ルーツ・ミュージックに根差したオーガニックかつスピリチュアルな音楽性にファンキーで踊れる要素を混ぜ合わせ、オーストラリアから世界を席巻したジョン・バトラー・トリオが、4年半ぶりとなるニュー・アルバム『HOME』をリリース。その直後に久々の来日公演を行なった。

筆者は10月4日のマイナビBLITZ赤坂(単独公演)と10月7日の朝霧JAMでのステージを観ることができたのだが、ジョンの神がかったギター・プレイ、トリオでのソリッドなグルーヴ、サポート・メンバー2人を加えた5人での太鼓連打による昂揚と、それらはすべてが名場面と言っていいくらいにエンターテインメント性の高いもので、バンドの進化の様をまざまざと見せつけられた思いだった。

わけても彼らの持ち味と新機軸とがいい塩梅に融合した新作『HOME』の楽曲にはスケール感と開かれた感覚があり、このバンドがいかにいい状態にあるかを強く実感させられた。加えて、これまででもっともシンガー・ソングライターとしてのジョンの個性が濃く表れたとも言えるこのアルバムは、果たしてどのように完成したのか。東京公演初日の翌日、ジョン・バトラーに話を訊いた。

JOHN BUTLER TRIO HOME Jarrah/Pヴァイン(2018)

 

〈野生の馬〉をどうやって手懐けるか?――『HOME』はこれまででもっとも苦心して作った作品なんだ

――昨日のライヴ、素晴らしかったです。観ていて、バンドがいま最高の状態にあることがよくわかりましたよ。

「まだツアーは序盤なんだけど、確かにみんないいコンディションでライヴに臨めている。自分自身も精神的にとてもいい状態だよ」

――サポート・ミュージシャンを加えた〈+〉名義の5人で演奏を始め、その後トリオで数曲やり、あなたのソロもあって、再びトリオ、そして5人に。そのようにひとつのショーのなかで編成を変えていくことによってサウンドが変化し、ダイナミックにドラマが展開していく感覚を味わいました。

「うん。僕はライヴをひとつの旅のように感じてもらいたいと思っているんだ。来てくれた人たちにいろんな風景をイメージしてもらいたいんだよ。例えばどこかの小さな村から歩きはじめて、谷に入って、砂漠を越えて、やがて浜辺に辿り着く。そうやって動いていくなかで風景がどんどん変化していく様を音で感じてほしいんだ。だから全体の構成はとても大事で、セットリスト含め、毎回かなりの時間をかけて練っている」

――新作『HOME』の話をしましょう。このアルバムの楽曲の力強さは昨日のライヴでもダイレクトに伝わってきました。

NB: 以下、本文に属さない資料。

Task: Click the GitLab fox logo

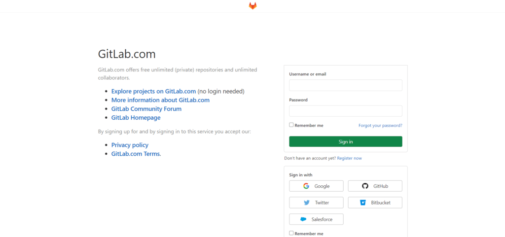Action: [x=253, y=6]
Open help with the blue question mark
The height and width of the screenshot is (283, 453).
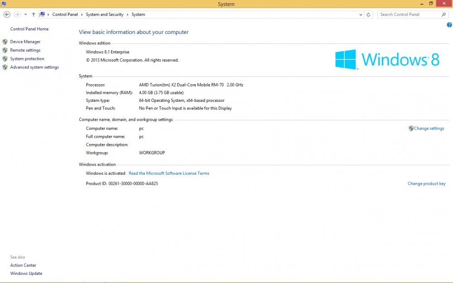coord(449,25)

SNSを見ていても〈最高傑作〉という声があるなど、多くの人が絶賛しているようですが、手応えはどうですか?

「いい評価をもらえるのは純粋に気分がいいね。作る過程においては、実は不安が大きくて、バンドのメンバーとも距離を置く必要があったので、孤独を感じながら作っていた。頭のなかに思い描いたことをいかに具現化させられるか、これまででもっとも苦心して作った作品なんだ。

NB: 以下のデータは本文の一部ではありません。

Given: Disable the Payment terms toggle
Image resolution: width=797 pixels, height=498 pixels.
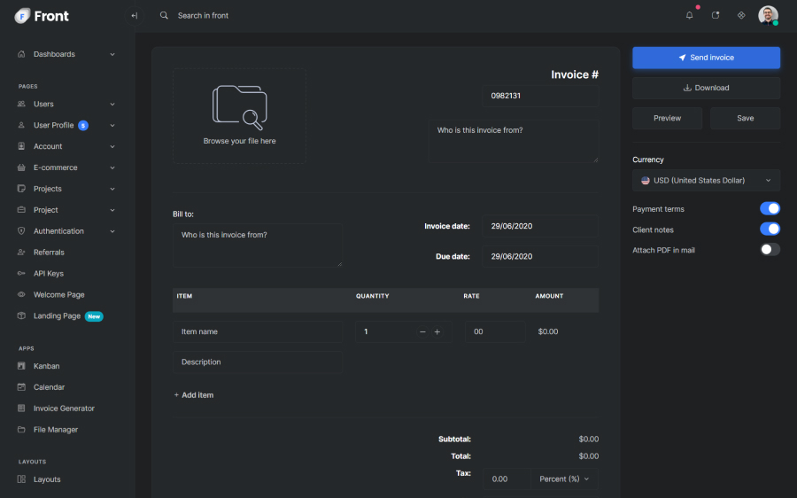Looking at the screenshot, I should [770, 209].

だから自分としては形にして現実の世界に送り出せただけでも嬉しかったし、たとえいい評価をもらえなくてもやりきったんだからそれで良しとしようと思っていたんだけど、実際にみんなの反応がとても良くて、ホッとしたよ。自分の魂を込めて作ったアルバムだからね」

『HOME』タイトル・トラック
 

――バンドのメンバーと距離を置く必要があったとおっしゃいましたが、それはどうしてですか?

「このアルバムに収めた楽曲は、たとえるならばひとつひとつが〈野生の馬〉のようだった。まず一匹の暴れ馬と向き合って、ようやく手懐ける方法がわかっても、次の馬はまた性格が全然違うから同じ方法じゃ懐かない。その繰り返しでね。以前の曲なら〈こういうタイプはこういうふうにレコーディングすればいい〉ってわかってやれていたし、トリオでの作り方というものがある程度確立していたんだけど、今作は今まで通りのやり方だけじゃ通用しないと、楽曲が僕に訴えかけてきた。だから〈野生の馬を、その純粋な魂を損なうことなく、どうやって家に連れて帰るのか〉を考え、やり方も一新しようと。

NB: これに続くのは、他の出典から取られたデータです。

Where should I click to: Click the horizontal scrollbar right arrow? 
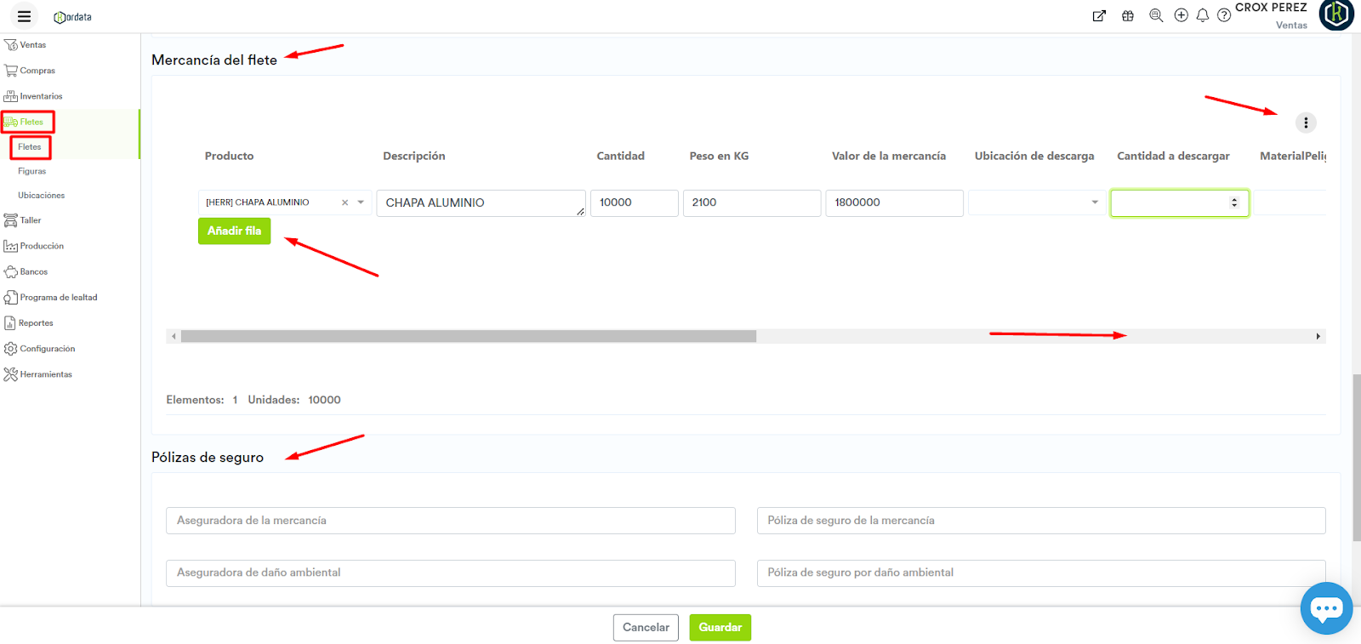pos(1318,336)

それで、まずはメンバーと離れて自分ひとりで納得できるところまでやってみようと思った。ほかの誰かの意見が入り込む前に、自分のイメージをある程度まで形にしないと先へは進めないと思ったんだ。そうしてひとりで始めたのはいいけど、自分のなかのあらゆるチャンネルが開かれすぎた状態になってしまい、細かいところが気になるなどして、逆に不安に襲われたりもした。けっこう長い間その不安が続き、僕はこの不安にどう対処すべきかという個人的な洞察も歌として表現することにしたんだ。

それでどうにか8割方書けたので、プロデューサーのヤン・スクビシェフスキ(Jan Skubiszewski)に見てもらいながらバンド・メンバーの生音を加えていった。最終的に彼らが楽曲をより高いレヴェルまで引き上げてくれたんだ」

――作曲の段階で今回は初めてラップトップが導入されたと資料にありました。それはいままでとは違う音楽性を求めてのことだったんですか?

「僕はビートのユニークな音楽が大好きで、ビヨンセとかティンバランドの曲をよく聴いたりもする。それで自分なりのビートを思い描いたりするんだけど、いままでは思いついたらまずドラマーに来てもらってそれを再現してもらうという工程が必要だったんだ。GarageBandで作業することもあったけど、あれはある時期からどうも使い辛くなった。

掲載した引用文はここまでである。